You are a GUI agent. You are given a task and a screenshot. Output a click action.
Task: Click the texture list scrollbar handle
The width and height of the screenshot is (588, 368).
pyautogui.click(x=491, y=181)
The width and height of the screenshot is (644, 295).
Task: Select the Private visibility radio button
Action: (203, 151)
● ● ●
#### Written problem:
Retype all of the records above line for line, keeping every character as it appears.

#### In response:
You are a GUI agent. You are given a task and a screenshot. Output a click action.
Task: Click the texture list scrollbar handle
The width and height of the screenshot is (588, 368).
pyautogui.click(x=491, y=181)
The width and height of the screenshot is (644, 295).
Task: Select the Private visibility radio button
Action: (203, 151)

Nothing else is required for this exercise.